Remember Chinese finger traps, those woven straw tubes that tighten when you try to pull your fingers out? The more you pull, the tighter they get. The only way to get out is to push your fingers deeper into the trap which relaxes its grip. It's paradoxical, but demonstrates a good point: fighting a problem or trying to escape from it can actually make it worse.
The same idea works with anxiety and other distressing thoughts or feelings. Instead of changing or disputing negative thoughts, we can change our relationship with them, watching them from a distance as a neutral observer. We can recognize that thoughts are are just mental events to be noticed and not a true or false reality. The same for feelings, something to be felt and experienced, not dangerous bullies to be avoided or paid off (Remember paying the bully in my post "FACING DOWN THEFEARMONSTER").
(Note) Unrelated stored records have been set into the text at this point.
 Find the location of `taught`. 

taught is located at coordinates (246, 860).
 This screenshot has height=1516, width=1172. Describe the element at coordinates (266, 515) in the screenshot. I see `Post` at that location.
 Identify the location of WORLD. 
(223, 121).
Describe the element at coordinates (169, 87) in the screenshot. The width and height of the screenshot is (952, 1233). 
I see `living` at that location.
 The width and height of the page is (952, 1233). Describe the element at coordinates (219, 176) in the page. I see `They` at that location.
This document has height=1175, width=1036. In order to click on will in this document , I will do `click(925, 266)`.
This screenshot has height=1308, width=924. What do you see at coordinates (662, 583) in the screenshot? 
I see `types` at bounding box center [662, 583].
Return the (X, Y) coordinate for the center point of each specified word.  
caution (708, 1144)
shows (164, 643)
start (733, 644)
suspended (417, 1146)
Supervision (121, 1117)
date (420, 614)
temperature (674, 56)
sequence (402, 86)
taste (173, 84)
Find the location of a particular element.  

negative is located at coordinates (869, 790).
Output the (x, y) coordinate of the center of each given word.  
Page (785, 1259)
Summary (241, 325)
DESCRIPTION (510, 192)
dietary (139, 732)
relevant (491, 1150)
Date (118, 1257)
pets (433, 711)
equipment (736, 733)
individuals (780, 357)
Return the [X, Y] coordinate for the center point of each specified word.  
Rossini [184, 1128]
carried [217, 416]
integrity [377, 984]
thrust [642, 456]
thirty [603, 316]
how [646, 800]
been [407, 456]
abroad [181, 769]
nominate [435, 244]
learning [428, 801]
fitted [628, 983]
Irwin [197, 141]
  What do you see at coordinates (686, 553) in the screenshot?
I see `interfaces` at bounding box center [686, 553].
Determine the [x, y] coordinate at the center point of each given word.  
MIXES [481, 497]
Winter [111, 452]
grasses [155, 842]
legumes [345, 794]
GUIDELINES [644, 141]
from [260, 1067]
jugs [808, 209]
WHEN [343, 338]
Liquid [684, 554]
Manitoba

When I was a kid I was terrified of going to the dentist. Our family dentist was this crotchety old fart that I still refer to as The Nazi Dentist (I was well into adulthood before I could go to the dentist without terror). Impatient and totally lacking in empathy and compassion, he would try to do fillings with a minimum amount of novocaine or none at all. Somehow, I developed this mental ability to step outside the pain and observe it as pain but not related to me. It was how I got through that awful experience.
I had a similar experience in college when I broke my wrist doing gymnastics. My arm was numbed with morphine while it was being set. I was aware of the pain but removed from it. The same idea applies to our thoughts and feelings. We can stand outside of them while experiencing and observing them, objectively and non-judgementally.
My colleague, Bill O'Hanlon, tells an interesting story about a client who came to see him with a serious weight problem. He'd tried many diets unsuccessfully, losing and then putting the weight back on again, eating after a full meal when he knew there was no reason to be hungry again. So he decided to examine the relationship with food and his feelings, what was going on with him emotionally when he felt the urge to eat. He realized he was feeling anxiety, a feeling of impending doom, and that eating soothed his fear and anxiety. In other words, he was paying the bully.
So he decided to confront the fear head on and refused to eat when the anxiety came. He sat down without eating, shaking, sweating, feeling smothered by fear, panic, terror and doom. After four hours the fear passed and he was OK. The next time he did this the fear passed in two hours and again he was OK.
Then he spent the weekend practicing being with his fear rather than trying to resist, escape or fix it. And as its power decreased, he realized it was only his mind telling him to eat when he wasn't hungry. After that, when the urge to eat came back he was able to quickly brush it aside and realized it was only THEFEARMONSTER testing him.
Fear dominates and restricts life. By facing fear and going into it rather than avoiding it, we win small victories and incrementally regain territory that fear has stolen from us.